The legal history of the 3rd Corps was extensively documented through ICTY proceedings, where Enver Hadžihasanović was convicted of failing to take necessary and reasonable measures to prevent or punish the cruel treatment of detainees at the Zenica Music School and the Slavonija Furniture Salon in Bugojno, receiving an initial sentence of five years' imprisonment, which was later reduced to three and a half years on appeal. Similarly, Amir Kubura was convicted of failing to prevent or punish plunder committed by his subordinates in the Vareš area and was sentenced to two and a half years' imprisonment, later reduced to two years.
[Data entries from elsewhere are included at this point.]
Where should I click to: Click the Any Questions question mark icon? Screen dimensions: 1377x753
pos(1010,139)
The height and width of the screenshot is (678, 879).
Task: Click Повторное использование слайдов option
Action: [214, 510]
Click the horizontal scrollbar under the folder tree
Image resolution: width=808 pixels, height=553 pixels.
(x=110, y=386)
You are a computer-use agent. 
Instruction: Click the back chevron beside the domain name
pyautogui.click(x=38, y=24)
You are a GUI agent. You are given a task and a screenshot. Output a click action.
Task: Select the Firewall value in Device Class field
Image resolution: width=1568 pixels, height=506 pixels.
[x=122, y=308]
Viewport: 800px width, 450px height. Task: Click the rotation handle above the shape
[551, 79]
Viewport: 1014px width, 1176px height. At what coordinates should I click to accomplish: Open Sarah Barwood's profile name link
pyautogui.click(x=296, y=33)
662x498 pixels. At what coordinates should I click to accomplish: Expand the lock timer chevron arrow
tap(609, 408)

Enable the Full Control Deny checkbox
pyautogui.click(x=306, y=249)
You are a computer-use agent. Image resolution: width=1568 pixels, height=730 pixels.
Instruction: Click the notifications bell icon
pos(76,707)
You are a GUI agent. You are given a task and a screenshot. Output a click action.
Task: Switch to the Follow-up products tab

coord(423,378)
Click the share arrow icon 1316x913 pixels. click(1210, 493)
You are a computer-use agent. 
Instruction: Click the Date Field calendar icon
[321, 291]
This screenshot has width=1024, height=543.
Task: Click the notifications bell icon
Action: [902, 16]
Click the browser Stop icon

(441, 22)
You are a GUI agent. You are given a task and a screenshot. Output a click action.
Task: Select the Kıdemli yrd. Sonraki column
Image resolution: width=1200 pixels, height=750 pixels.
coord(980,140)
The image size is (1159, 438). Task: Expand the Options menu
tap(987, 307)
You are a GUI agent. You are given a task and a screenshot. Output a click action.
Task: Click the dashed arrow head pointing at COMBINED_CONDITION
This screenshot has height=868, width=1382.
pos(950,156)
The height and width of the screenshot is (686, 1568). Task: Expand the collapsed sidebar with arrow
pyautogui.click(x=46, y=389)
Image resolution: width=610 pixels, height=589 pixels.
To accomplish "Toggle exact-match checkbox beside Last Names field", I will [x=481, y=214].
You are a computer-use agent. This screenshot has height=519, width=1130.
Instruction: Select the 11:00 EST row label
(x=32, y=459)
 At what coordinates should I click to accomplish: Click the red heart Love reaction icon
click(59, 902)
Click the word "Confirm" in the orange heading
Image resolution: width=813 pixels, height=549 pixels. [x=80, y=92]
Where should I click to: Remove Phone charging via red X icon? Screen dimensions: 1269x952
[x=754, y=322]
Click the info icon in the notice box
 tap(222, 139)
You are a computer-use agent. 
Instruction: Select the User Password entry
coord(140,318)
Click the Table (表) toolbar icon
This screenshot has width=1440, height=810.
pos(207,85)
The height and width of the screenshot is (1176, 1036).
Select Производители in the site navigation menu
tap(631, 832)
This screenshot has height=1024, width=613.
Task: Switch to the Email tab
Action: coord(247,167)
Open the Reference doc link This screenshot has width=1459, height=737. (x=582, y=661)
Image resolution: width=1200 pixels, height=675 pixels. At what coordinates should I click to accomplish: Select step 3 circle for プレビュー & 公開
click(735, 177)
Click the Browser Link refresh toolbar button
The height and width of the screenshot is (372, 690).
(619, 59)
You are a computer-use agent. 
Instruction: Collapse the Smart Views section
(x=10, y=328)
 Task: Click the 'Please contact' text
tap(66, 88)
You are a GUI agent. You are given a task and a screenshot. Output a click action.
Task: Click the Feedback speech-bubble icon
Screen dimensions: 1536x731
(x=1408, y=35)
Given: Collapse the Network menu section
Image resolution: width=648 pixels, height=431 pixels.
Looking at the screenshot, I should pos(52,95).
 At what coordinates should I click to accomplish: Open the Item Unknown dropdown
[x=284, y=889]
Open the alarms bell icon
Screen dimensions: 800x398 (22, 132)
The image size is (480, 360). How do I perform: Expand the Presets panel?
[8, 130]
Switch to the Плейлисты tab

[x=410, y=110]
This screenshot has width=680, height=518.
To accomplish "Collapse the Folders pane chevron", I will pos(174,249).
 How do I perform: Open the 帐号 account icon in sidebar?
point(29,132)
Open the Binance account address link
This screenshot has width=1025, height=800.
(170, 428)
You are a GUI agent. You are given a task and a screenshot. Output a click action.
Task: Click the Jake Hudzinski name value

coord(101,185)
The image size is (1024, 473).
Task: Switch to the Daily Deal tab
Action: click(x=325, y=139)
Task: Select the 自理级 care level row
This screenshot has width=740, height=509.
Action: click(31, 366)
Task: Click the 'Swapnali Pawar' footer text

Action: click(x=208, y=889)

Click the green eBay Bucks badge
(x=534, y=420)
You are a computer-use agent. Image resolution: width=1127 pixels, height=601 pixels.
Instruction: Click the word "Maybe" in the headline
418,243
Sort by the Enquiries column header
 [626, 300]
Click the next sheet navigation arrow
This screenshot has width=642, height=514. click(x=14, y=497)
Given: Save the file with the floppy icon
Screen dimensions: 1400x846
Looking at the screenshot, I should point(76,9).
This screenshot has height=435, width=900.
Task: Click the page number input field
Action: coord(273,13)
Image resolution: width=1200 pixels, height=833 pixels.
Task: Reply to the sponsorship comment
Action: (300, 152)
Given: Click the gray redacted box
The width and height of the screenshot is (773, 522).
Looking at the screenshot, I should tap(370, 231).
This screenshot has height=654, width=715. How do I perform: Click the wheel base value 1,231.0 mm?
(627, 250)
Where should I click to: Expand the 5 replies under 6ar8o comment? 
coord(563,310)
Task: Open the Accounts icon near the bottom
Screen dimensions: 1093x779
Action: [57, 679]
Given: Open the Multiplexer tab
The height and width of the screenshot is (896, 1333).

Additionally, while Mehmed Alagić was charged with similar counts of superior responsibility, the legal proceedings against him were terminated following his death in March 2003.

Regarding foreign combatants, the Trial Chamber made significant findings concerning the relationship between the 3rd Corps and the "El Mujahed" detachment, noting that while a close de facto relationship and joint combat operations existed prior to August 1993, the 3rd Corps did not exercise "effective control" over the foreign Mujahedin during that period. However, following the de jure integration and formal establishment of the "El Mujahed" detachment on 13 August 1993, the unit was officially incorporated into the 3rd Corps, leading the Chamber to conclude that Enver Hadžihasanović subsequently exercised effective control over the detachment.